May 22, 2024

Clay soil is common in the Ann Arbor area.It is dense, compact, and can present some unique challenges in your yard. While there are some advantages to clay-rich environments, clay soil can be a battle for homeowners, landscapers, and gardeners. Soil with a high clay content can cause poor soil drainage, resulting in areas on your property that stay soggy long after it rains with pools of standing water primed to attract pests. Rather than fighting the nature of clay soil, it is better to work around, or even with, the soil to solve your drainage issues. A drainage contractor who understands clay soil can help you navigate these issues and work with the soil you have

.Landscape design of nice home garden, landscaping with retaining walls and flowerbeds in residential house backyard.

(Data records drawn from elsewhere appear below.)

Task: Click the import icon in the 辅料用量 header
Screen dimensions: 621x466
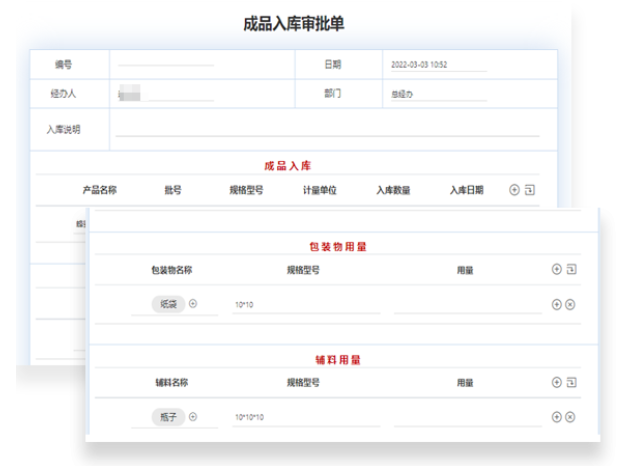Action: tap(571, 382)
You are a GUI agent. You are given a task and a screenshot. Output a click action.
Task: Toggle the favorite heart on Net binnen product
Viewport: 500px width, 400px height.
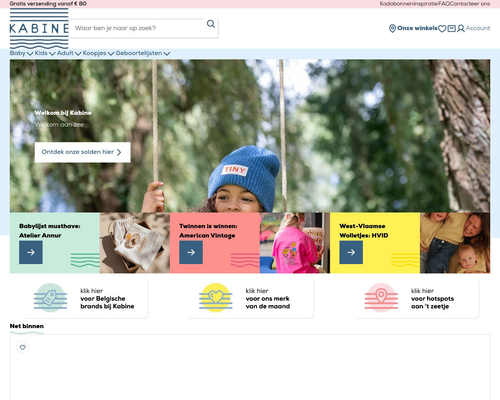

The Challenge of Clay Soil

Soil is composed of sand, silt, and clay. The amount of minerals and percentage of each element determine the texture. Sand has large particles, which do not absorb water. Silt has medium particles and will absorb, but not retain water. Finally, heavy clay soil is made up of very fine particles that are densely packed. Clay soil is full of nutrients, but there are complications. Clay soil forms tight layers that are resistant to water movement, which results in soil that is slick and sticky when wet, but more importantly doesn’t drain well. This means that, after precipitation, drainage issues will present themselves by soggy areas in the yard and pools of standing water. This soil is not conducive to root growth, meaning that lawns will not have the foundations to grow in a healthy way, the bulbs of spring flowers may simply rot over the winter and never bloom as expected, and have the wrong pH for planting many flowers and vegetables.

Can Clay Soil Be Amended?

You can’t completely change the composition of the soil where you live, but there are things that Ann Arbor homeowners can do to improve the health of their soil. Improving clay soil does take some effort, but can be worked on to allow for a healthy lawn and landscape. This is done by adding organic matter, such as bark, sawdust, peat moss, compost, or manure to the soil. It is recommended that you tackle individual planting areas and beds and work in smaller areas.

To do this, you will start by defining the area for a garden bed. Add 6 to 8 inches of organic matter, such as manure, peat moss, untreated grass clippings, or shredded leaves. Although it may seem like a good solution, do not add sand to clay soil. While the ideal loamy soil is a mixture of sand and clay, adding sand to heavy clay soil does not work in the same way. Always use organic matter that can easily break down. Begin by spreading this material on top of the area, and then slowly work it into the top 6 to 12 inches of the clay soil. While the bed will initially be higher than other areas, it will slowly settle as the organic materials break down and become part of the soil composition. In most cases, this takes years of working with your soil during each planting season to keep your soil from simply reverting back to heavy clay.

Allowing your plants to decay naturally and work into the soil at the end of the growing season can help this process go more quickly. Having a landscape professional can help with the process, as Ann Arbor landscapers know how to work with heavy clay soil. These professionals can help you determine where you can plant and how to keep the soil healthy during the growing season.

Developing Systems for Yard Drainage

While plant health is important, clay soil can cause significant drainage issues that can damage your property. There are several potential solutions to your drainage issues that do not involve trying to amend the soil of your entire property. Different areas of your yard where you are having drainage problems may require different solutions. When it comes to solving drainage issues, a drainage contractor will suggest a fix that addresses each area. There are several common fixes for soggy pools of standing water.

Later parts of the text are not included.